## Supplied material
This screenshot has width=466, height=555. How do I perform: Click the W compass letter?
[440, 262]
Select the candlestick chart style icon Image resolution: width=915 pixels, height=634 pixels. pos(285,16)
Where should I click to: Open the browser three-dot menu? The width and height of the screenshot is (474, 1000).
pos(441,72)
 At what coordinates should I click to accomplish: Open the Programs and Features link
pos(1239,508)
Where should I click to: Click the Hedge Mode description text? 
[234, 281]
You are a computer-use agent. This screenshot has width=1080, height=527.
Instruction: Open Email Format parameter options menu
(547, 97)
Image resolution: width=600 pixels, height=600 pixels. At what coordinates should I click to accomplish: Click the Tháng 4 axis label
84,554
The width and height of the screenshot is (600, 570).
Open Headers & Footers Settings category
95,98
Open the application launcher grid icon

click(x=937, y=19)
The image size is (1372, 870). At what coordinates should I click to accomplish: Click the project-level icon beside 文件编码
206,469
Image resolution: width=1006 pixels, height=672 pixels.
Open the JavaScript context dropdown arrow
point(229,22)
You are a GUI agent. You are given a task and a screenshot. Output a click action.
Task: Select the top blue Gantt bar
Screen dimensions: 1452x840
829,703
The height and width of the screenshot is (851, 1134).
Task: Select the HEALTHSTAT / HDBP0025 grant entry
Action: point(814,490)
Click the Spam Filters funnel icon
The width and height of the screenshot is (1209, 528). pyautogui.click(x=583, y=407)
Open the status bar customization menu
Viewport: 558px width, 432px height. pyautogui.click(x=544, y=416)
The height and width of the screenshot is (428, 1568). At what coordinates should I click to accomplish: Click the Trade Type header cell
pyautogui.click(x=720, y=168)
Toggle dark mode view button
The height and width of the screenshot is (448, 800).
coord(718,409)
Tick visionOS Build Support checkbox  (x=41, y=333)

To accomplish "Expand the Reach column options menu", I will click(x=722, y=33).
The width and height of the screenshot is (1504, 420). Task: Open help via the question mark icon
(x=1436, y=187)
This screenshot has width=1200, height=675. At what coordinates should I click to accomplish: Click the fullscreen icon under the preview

## Problem
Could you retype every record above exactly as it appears?

## The answer
This screenshot has width=466, height=555. How do I perform: Click the W compass letter?
[440, 262]
Select the candlestick chart style icon Image resolution: width=915 pixels, height=634 pixels. pos(285,16)
Where should I click to: Open the browser three-dot menu? The width and height of the screenshot is (474, 1000).
pos(441,72)
 At what coordinates should I click to accomplish: Open the Programs and Features link
pos(1239,508)
Where should I click to: Click the Hedge Mode description text? 
[234, 281]
You are a computer-use agent. This screenshot has width=1080, height=527.
Instruction: Open Email Format parameter options menu
(547, 97)
Image resolution: width=600 pixels, height=600 pixels. At what coordinates should I click to accomplish: Click the Tháng 4 axis label
84,554
The width and height of the screenshot is (600, 570).
Open Headers & Footers Settings category
95,98
Open the application launcher grid icon

click(x=937, y=19)
The image size is (1372, 870). At what coordinates should I click to accomplish: Click the project-level icon beside 文件编码
206,469
Image resolution: width=1006 pixels, height=672 pixels.
Open the JavaScript context dropdown arrow
point(229,22)
You are a GUI agent. You are given a task and a screenshot. Output a click action.
Task: Select the top blue Gantt bar
Screen dimensions: 1452x840
829,703
The height and width of the screenshot is (851, 1134).
Task: Select the HEALTHSTAT / HDBP0025 grant entry
Action: point(814,490)
Click the Spam Filters funnel icon
The width and height of the screenshot is (1209, 528). pyautogui.click(x=583, y=407)
Open the status bar customization menu
Viewport: 558px width, 432px height. pyautogui.click(x=544, y=416)
The height and width of the screenshot is (428, 1568). At what coordinates should I click to accomplish: Click the Trade Type header cell
pyautogui.click(x=720, y=168)
Toggle dark mode view button
The height and width of the screenshot is (448, 800).
coord(718,409)
Tick visionOS Build Support checkbox  (x=41, y=333)

To accomplish "Expand the Reach column options menu", I will click(x=722, y=33).
The width and height of the screenshot is (1504, 420). Task: Open help via the question mark icon
(x=1436, y=187)
This screenshot has width=1200, height=675. At what coordinates should I click to accomplish: Click the fullscreen icon under the preview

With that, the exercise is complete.